**EXTRAIT À LIRE:**

-=-=-

Fil d'Ariane
« L’UPC (Union des Populations pour le Cameroun, ndlr) a demandé à intervenir sur trois questions : la réunification immédiate du Cameroun, la constitution d’un conseil de gouvernement et d’une assemblée avec des pouvoirs législatifs, et enfin, la fixation d’un délai pour l’octroi de l’indépendance au peuple camerounais. Telles sont, M. le président, les questions sur lesquelles le peuple de mon pays m’a mandaté pour venir ici. »
C’est par ces mots de feu le résistant et indépendantiste camerounais Ruben Um Nyobe, prononcés en 1952, aux Nations Unies, que son compatriote, l’artiste Blick Bassy, débute tous ses derniers concerts. Il veut ainsi rendre hommage à cette grande figure de la lutte anticoloniale, assassinée par l’armée française le 13 septembre 1958, après des mois de lutte et de traque acharnées.
Après la publication en mars dernier de cet album intitulé sobrement « 1958 », Blick Bassy a entamé une tournée entièrement dédiée à cette page encore peu connue de l’histoire de son Cameroun natal. Il est vrai qu’aujourd’hui encore, nombreux sont ceux qui ignorent que la France a mené une guerre féroce aux indépendantistes camerounais.
Ancien greffier et militant syndicaliste, Ruben Um Nyobe et ses camarades fondent l’UPC, l’Union des populations du Cameroun, le 10 avril 1948, à Douala, au Cameroun. Ouvertement indépendantiste, l’UPC rallie très vite les foules et suscite un immense espoir de libération du joug colonial. Alors que la France vient de perdre l’Indochine, et que l’Algérie est à feu et à sang, les autorités coloniales décident d’interdire l’UPC le 13 juin 1955.

-=-=-

**DONNÉES FOURNIES:**
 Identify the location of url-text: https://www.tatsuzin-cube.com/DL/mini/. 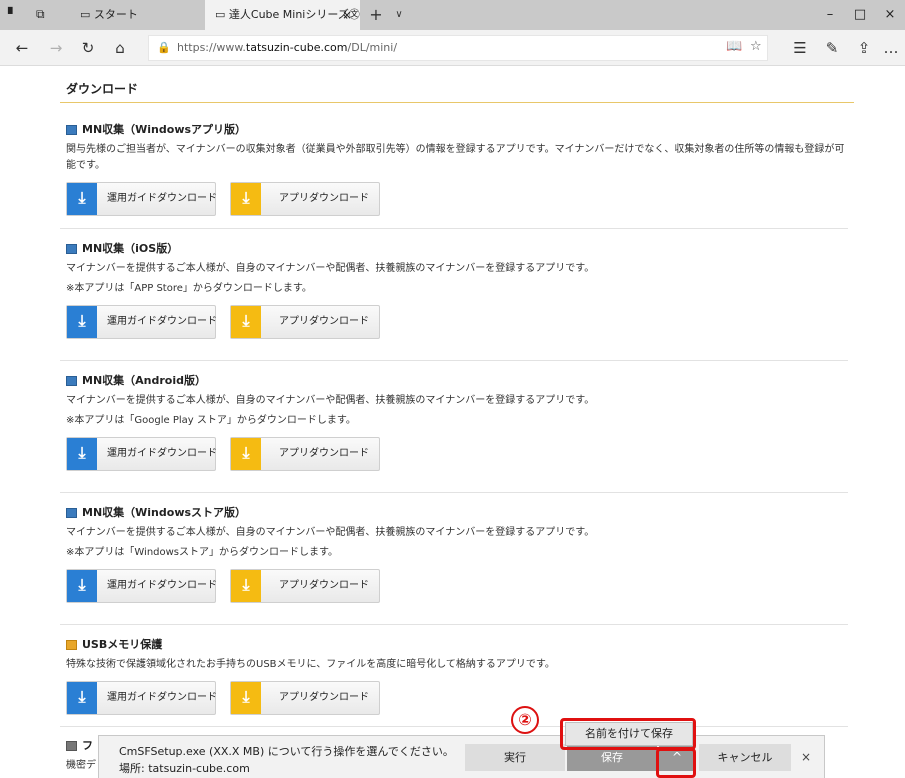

-=-=-

**ACTIVITÉ 1:** D'après l'extrait sur Ruben Um Nyobe, à quelle date et dans quelle ville l'UPC a-t-elle été fondée ?
**ACTIVITÉ 2:** Reprenez l'extrait sur Ruben Um Nyobe et Blick Bassy à la suite de sa dernière phrase et poursuivez-le.

**RÉSULTAT ATTENDU 1:** Le 10 avril 1948, à Douala.

**RÉSULTAT ATTENDU 2:**
Cette criminalisation pousse ses militants à prendre le maquis, avec à leur tête Ruben Um Nyobe. Afin de restaurer son autorité, tout en éliminant tout risque d’ouvrir un autre front en Afrique, la France entame alors une guerre faite de massacres, d’exactions, de tortures... Après l’arrestation et l’exécution sans jugement de son chef, Ruben Um Nyobe, les militants de l’UPC continuent d’être traqués, exilés, tués sans ménagement, y compris après l’indépendance du Cameroun, le 1er janvier 1960.
Durant les trois décennies qui suivent, l’histoire de l’UPC devient taboue. Il est même dangereux de prononcer ces trois lettres, sous peine d’emprisonnement dans les geôles du régime dictatorial du président Ahmadou Ahidjo – à la tête du pays de 1960 à 1982. Dans les familles concernées de près ou de loin par cette tragédie à huis clos, on se tait, ou alors on chuchote, à l’abri des regards et des oreilles indiscrètes.
C’est ainsi que le jeune Blick Bassy, tout juste sorti de l’adolescence, apprend cette histoire, par feue sa mère, Nyaga Thérèse. A l’époque, il ne s’y attarde pas vraiment. Pourtant, il s’agit là d’un témoignage direct. Née en 1954, la mère de Blick Bassy n’est encore qu’un bébé lorsqu’elle passe un an et demi dans la forêt, aux côtés de ses frères et soeurs, dormant d’un lieu à un autre.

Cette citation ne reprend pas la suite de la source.